I'm part of a committee charged with devising an 'electronic event' for
the Spring 1991 California Association for Academic Computing
conference. The theme of this year's conference is networking. It struck
me that the participants in this group might be a good source of ideas
for the event.
 
The structure of the program is as follows: We have a two hour block of
time on the second day of this two day conference to show about 200
people the power of a network connection.
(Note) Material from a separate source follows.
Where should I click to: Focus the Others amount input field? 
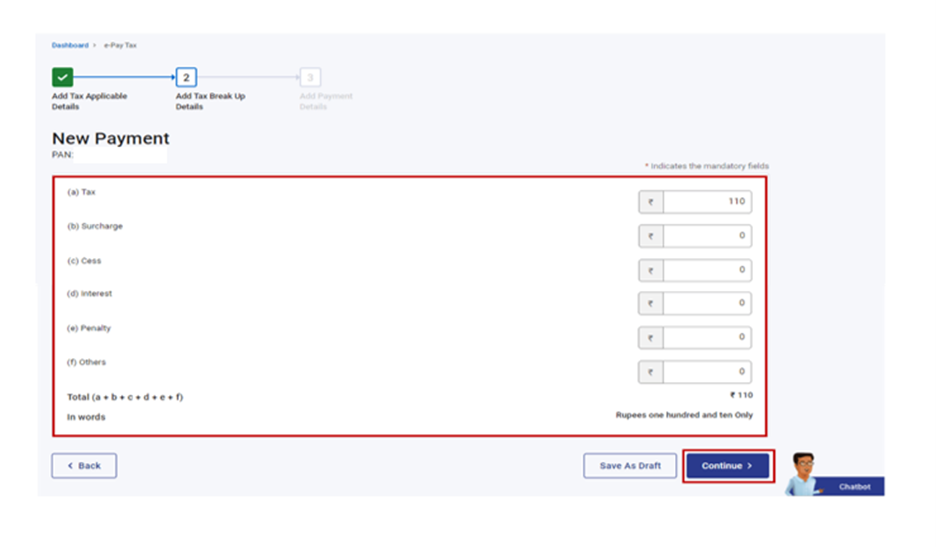707,372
We can set up a mandatory
workshop on the first day, to teach the basics of logging on to a
computer, accessing a network, sending and receiving mail, and using
anonymous FTP. I don't think we can find 200 PC's, Mac's and terminals
to allow every individual their own private connection, but for a
hands-on kind of thing we can break the group into a smaller number of
teams.
 
The audience for this conference is mostly community college and Cal
State faculty. Most of the conferees will have little or no knowledge of
or exposure to Internet, or any other wide area network.
 
Thus far, we've come up with two ideas. The first is a kind of
electronic scavenger hunt. We'll create a 'network within the network'
of volunteers who agree to stay at their terminals during the two hour
period of the event and answer their mail immediately. While this won't
give us real time response, it will get us a lot closer than the usual
communication lags. To structure the event, we will get a vendor to
donate some prizes. The participants are given a starting point in the
network - maybe an FTP site from which they must retrieve a file,
leading them to the next step, and so forth. The first person/team to
find all the hidden clues wins the goodies, and everyone gets an
introduction to the network.
 
The second idea is more of a demonstration than a participatory event.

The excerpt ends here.